This ‘Ridiculously Far-Left’ Economist Provides Candy for Liberals

Here is political analyst Michael Barone:

French economist Thomas Piketty’s book “Capitalism in the Twenty-First Century” has been inspiring a lot of comment and controversy. The English translation published last month zipped to No. 1 on amazon.com.

It has given a lift to economists on the Left who have cheered on Barack Obama’s flagging attempts to make income inequality a voting issue. They have hailed it as “truly superb” and “extraordinarily important.”

Others, not all on the Right, have taken a jaundiced view. “All wrong” was the verdict of one. “The main argument is based on two (false) claims,” concluded another.

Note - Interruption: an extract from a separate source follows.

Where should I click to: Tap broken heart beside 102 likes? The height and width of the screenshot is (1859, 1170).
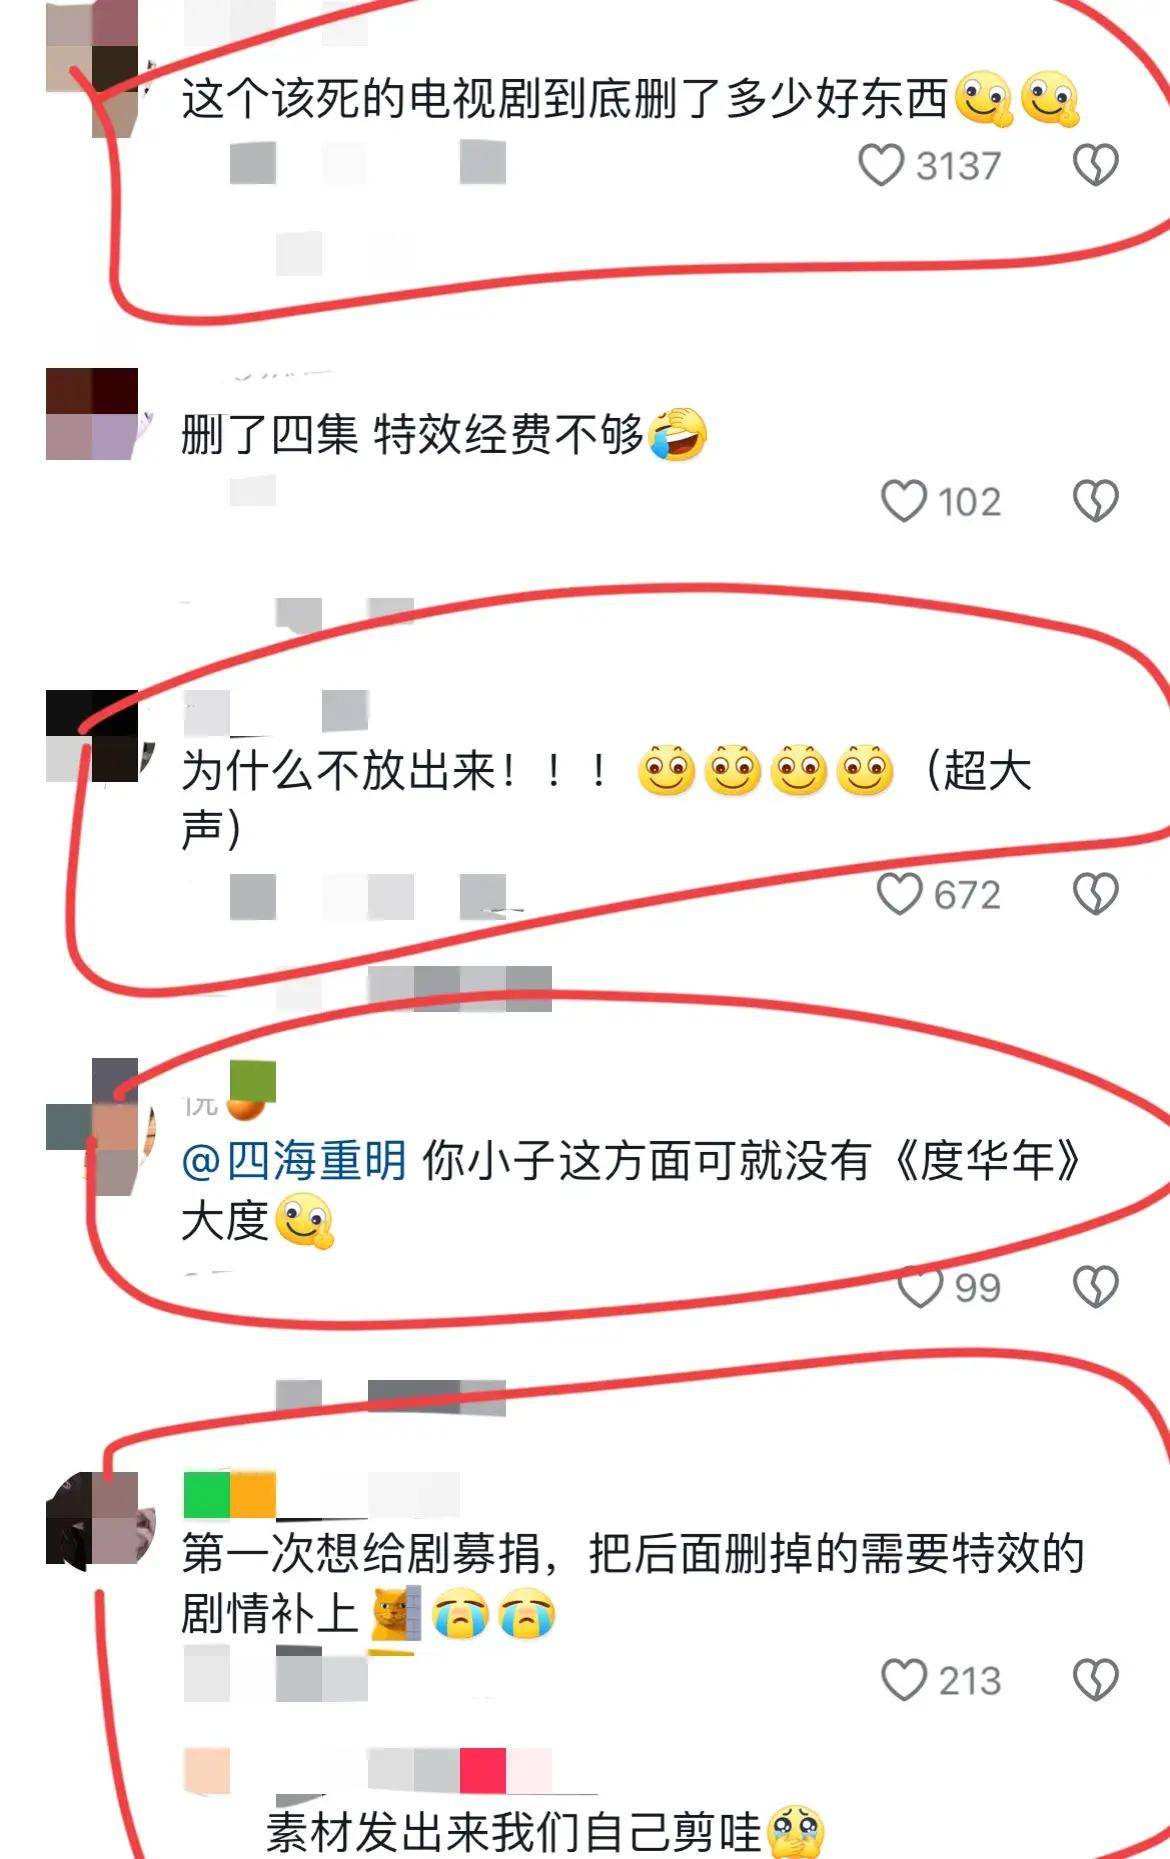tap(1095, 501)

Commentary about the 42 year-old Piketty’s book is certainly all over the web, and we can imagine the drooling praise taking place over at MSNBC. One of the more entertaining articles about it is by the New York Post’s Kyle Smith. Here’s his opening:

The No. 1 bestselling book on Amazon last week wasn’t about plucky teen girls battling for humanity in a futuristic dystopia. It wasn’t about a boy wizard or a college student who likes to be tied up and spanked.

No, it’s a 700-page French economics tome. And on the Left it’s been received with such a case of the hot-and-heavies that you can think of it as “50 Shades of Grey” for the Acela-corridor professional intellectual statist. “Oooh, hit me with the income-inequality chart again, please!”

The book is “Capital in the Twenty-First Century,” by the ridiculously far-left French economist Thomas Piketty. As its title makes obvious, it’s an unabashed sequel/homage/reboot of “Capital,” Karl Marx’s logically challenged bible of income and wealth redistribution. Neo-Marxism is all Piketty is about.

That has made him the hero of the leading left-wing economics writers of the age, who are feeling momentarily emboldened to wave the red flag.

Smith also writes this, which the Weekly Standard called “an instant classic”:

“Piketty calls for a 60 percent income tax starting at $200,000, and 80 percent on those above $500,000 (or maybe $1 million).

“Taxation as a weapon of confiscation? Hot stuff to the beardy fellows in the tweed jackets with the patched elbows. Outside the faculty lounge, though, it doesn’t even pass the laugh test.

“But then again, Piketty doesn’t get out much. He admits in the book that he has barely left Paris in the last 17 years, except for a few brief trips. Not France: Paris. Paris is smaller than The Bronx. It has as much intellectual diversity as a staff meeting at Mother Jones.”

Read Smith’s article here.

Other recommended articles include one by the Manhattan Institute’s Diana Furchtgott-Roth, “Taxing the Wealthy Even More Won’t Get Us Anywhere.” Early on in the post is this:

It’s simply untrue that capital is not taxed. It is overtaxed. But to justify higher taxes, Piketty makes at least four errors. (Space constraints prevent the discussion of others.)

You can read Furchtgott-Roth’s article here.

Among the things the Cato Institute’s James Dorn writes at Investors.com in his article, “Fighting Inequality: Rule Of Law Vs. Legal Plunder,” is this:

[Piketty] advocates a steeply progressive income tax with a top rate of 80% along with a wealth tax to reduce inequality, which he finds to be on the rise globally.

If his scheme were implemented, “legal plunder” (a term coined by the 19th century French liberal Frederic Bastiat) would undermine the rule of law, which is meant to safeguard persons and property, and turn the concept of justice on its head — from meaning the prevention of injustice to the use of force to dictate some politically favored distribution of income and wealth.

Read Dorn’s article here.

It wasn’t that long ago conservatives would use this line in speeches to get a laugh:

“Socialism has failed everywhere it has been tried, and yet politicians are continually saying, ‘Hey, let us try socialism!’”

That should be updated to read, “politicians and 42 year-old academics at the University of Paris.”